◆ **YOUR TASK**:
Pick out all lines in the listing holding the string "will" and copy them.

◆ **PROVIDED RECORDS**:

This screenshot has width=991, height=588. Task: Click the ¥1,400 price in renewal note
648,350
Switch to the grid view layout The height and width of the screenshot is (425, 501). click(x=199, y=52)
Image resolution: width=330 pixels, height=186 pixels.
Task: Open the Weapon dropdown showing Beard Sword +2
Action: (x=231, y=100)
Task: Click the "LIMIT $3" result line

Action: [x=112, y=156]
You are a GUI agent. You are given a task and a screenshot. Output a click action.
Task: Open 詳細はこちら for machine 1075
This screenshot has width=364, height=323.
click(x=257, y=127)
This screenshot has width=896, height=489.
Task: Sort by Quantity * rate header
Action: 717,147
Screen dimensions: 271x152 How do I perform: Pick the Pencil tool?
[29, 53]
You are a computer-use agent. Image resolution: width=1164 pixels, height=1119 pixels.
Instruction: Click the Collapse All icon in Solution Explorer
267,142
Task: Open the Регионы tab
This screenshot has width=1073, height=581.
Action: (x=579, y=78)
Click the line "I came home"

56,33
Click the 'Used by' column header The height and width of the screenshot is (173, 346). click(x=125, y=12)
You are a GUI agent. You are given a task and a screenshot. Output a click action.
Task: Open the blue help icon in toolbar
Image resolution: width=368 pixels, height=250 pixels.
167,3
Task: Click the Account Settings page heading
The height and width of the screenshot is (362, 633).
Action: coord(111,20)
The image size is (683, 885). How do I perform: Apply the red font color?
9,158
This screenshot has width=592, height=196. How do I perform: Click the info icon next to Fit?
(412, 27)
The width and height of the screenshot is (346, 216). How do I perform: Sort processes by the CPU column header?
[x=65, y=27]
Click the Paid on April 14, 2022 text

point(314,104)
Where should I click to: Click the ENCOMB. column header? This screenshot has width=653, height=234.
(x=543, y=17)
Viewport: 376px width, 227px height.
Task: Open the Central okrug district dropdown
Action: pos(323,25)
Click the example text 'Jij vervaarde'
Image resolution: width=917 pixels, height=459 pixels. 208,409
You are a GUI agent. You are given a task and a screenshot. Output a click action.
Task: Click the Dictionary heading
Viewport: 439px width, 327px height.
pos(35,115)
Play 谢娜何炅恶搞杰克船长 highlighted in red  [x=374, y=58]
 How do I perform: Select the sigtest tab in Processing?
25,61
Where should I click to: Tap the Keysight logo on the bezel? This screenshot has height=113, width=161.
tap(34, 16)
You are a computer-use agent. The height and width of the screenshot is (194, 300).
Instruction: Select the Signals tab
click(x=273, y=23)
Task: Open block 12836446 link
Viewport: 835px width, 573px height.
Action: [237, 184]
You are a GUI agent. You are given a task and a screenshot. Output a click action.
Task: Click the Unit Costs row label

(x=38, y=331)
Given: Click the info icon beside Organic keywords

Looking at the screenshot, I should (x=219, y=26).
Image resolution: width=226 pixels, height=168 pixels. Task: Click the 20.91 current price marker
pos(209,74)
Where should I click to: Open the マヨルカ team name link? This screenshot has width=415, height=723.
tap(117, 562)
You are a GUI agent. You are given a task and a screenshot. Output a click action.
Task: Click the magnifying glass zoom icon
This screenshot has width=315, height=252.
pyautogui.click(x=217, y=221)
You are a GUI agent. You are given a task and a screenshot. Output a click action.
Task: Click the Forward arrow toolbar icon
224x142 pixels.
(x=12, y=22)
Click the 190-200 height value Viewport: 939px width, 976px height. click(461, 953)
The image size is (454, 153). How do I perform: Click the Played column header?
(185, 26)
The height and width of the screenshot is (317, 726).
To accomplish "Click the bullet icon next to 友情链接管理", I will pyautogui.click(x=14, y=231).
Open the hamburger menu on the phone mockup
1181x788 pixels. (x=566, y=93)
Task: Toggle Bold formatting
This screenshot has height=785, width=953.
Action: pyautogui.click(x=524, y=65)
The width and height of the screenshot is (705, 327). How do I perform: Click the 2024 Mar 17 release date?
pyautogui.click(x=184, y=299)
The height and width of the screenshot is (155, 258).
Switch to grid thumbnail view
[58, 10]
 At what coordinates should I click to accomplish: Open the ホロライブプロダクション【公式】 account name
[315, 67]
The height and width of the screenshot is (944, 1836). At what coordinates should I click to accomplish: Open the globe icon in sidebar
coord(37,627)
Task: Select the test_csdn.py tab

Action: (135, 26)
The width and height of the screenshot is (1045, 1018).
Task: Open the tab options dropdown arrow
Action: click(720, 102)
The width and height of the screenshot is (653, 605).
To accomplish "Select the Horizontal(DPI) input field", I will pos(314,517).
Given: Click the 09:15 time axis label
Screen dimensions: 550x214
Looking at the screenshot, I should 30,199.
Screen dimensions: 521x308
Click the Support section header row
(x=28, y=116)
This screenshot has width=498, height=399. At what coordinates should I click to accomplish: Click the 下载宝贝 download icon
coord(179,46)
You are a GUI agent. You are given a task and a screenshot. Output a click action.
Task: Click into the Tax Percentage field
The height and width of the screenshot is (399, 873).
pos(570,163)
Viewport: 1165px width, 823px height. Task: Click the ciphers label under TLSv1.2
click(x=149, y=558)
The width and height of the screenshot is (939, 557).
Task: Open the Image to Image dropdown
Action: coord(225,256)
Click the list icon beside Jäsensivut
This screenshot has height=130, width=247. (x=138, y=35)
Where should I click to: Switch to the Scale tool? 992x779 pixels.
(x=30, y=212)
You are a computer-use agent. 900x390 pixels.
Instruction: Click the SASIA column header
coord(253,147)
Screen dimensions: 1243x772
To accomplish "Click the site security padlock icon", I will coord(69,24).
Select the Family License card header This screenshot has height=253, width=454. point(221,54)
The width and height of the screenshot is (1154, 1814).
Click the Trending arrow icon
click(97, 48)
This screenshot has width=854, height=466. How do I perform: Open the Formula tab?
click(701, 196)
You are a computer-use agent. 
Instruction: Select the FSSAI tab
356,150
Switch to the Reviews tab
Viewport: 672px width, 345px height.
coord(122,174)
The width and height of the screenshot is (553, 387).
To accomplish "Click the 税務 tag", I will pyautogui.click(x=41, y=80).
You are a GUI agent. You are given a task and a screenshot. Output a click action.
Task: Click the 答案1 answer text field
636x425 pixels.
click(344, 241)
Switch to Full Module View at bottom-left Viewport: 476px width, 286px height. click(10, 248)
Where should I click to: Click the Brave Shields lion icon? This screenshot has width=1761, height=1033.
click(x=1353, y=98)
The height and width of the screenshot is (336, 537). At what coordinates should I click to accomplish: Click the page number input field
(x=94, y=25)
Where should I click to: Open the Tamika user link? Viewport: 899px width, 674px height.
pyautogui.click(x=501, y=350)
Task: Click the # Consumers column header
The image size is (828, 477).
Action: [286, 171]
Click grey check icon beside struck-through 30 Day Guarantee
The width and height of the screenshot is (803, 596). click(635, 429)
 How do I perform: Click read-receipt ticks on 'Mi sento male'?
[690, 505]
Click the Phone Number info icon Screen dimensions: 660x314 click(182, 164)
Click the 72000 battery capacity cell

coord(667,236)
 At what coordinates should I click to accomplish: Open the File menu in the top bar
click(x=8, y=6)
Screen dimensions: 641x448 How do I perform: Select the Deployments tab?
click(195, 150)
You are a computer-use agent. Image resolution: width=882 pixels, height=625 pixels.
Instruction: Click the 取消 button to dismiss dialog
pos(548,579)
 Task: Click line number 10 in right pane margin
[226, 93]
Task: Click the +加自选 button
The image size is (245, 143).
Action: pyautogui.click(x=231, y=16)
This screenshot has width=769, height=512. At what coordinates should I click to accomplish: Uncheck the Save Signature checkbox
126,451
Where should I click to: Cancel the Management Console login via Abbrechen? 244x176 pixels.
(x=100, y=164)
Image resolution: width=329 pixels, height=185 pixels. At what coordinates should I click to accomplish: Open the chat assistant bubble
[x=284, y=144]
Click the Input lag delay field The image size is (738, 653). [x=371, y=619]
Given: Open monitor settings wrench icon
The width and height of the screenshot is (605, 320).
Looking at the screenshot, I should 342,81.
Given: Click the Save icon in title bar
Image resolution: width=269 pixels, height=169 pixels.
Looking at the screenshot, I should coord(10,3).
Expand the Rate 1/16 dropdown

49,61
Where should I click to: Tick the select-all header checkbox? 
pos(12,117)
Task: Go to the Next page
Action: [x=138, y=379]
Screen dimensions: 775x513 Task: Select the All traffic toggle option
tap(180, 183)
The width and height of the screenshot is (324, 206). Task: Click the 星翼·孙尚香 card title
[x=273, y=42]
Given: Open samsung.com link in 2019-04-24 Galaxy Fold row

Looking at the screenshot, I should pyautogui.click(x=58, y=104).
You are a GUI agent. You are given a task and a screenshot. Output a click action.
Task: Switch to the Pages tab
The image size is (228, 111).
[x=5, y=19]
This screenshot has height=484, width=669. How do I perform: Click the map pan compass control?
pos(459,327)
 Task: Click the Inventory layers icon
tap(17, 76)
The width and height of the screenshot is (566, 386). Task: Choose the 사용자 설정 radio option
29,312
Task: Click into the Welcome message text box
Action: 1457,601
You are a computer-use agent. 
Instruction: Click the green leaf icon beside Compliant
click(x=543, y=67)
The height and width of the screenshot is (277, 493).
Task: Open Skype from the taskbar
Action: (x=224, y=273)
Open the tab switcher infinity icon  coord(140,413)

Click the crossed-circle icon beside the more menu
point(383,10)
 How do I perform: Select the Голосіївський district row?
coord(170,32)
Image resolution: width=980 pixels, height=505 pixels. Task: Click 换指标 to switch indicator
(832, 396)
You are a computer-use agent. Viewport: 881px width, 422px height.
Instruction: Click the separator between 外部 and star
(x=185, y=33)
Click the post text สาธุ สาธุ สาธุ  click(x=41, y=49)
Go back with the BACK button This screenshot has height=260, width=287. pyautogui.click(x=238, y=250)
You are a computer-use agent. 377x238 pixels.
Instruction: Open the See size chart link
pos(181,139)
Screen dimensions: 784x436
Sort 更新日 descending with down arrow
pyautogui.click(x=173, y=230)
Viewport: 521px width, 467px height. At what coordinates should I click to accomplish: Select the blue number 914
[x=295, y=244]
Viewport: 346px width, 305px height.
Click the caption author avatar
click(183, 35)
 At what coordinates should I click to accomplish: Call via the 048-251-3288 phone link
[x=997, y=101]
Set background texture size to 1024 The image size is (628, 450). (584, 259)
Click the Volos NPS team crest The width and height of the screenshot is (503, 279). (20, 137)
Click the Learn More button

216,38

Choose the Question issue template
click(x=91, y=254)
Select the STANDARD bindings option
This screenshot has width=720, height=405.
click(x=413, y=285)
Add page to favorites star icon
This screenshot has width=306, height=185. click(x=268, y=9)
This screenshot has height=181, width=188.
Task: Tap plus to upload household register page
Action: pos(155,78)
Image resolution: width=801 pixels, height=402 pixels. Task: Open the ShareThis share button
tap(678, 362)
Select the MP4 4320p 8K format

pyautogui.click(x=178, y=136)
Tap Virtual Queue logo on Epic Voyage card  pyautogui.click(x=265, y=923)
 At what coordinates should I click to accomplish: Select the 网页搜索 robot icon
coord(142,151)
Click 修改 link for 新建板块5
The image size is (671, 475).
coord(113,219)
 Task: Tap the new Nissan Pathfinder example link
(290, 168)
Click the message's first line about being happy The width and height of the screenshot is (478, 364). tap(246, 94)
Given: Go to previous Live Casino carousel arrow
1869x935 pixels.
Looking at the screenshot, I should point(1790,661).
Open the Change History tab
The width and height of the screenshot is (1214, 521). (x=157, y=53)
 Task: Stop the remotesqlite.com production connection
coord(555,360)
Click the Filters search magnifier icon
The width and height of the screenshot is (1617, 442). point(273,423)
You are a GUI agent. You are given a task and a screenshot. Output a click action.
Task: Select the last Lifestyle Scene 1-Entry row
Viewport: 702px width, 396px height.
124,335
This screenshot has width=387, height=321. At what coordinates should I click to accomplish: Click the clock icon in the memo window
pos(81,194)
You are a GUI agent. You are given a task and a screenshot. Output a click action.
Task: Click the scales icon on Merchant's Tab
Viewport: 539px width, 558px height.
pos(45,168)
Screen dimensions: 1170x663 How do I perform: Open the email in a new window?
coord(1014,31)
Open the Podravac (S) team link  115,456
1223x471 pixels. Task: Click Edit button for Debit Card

◆ **ANSWER FOR THE TASK**:
To accomplish "Click the bullet icon next to 友情链接管理", I will pyautogui.click(x=14, y=231).
To accomplish "Select the Horizontal(DPI) input field", I will pos(314,517).
To accomplish "Click the site security padlock icon", I will coord(69,24).
To accomplish "Click the 税務 tag", I will pyautogui.click(x=41, y=80).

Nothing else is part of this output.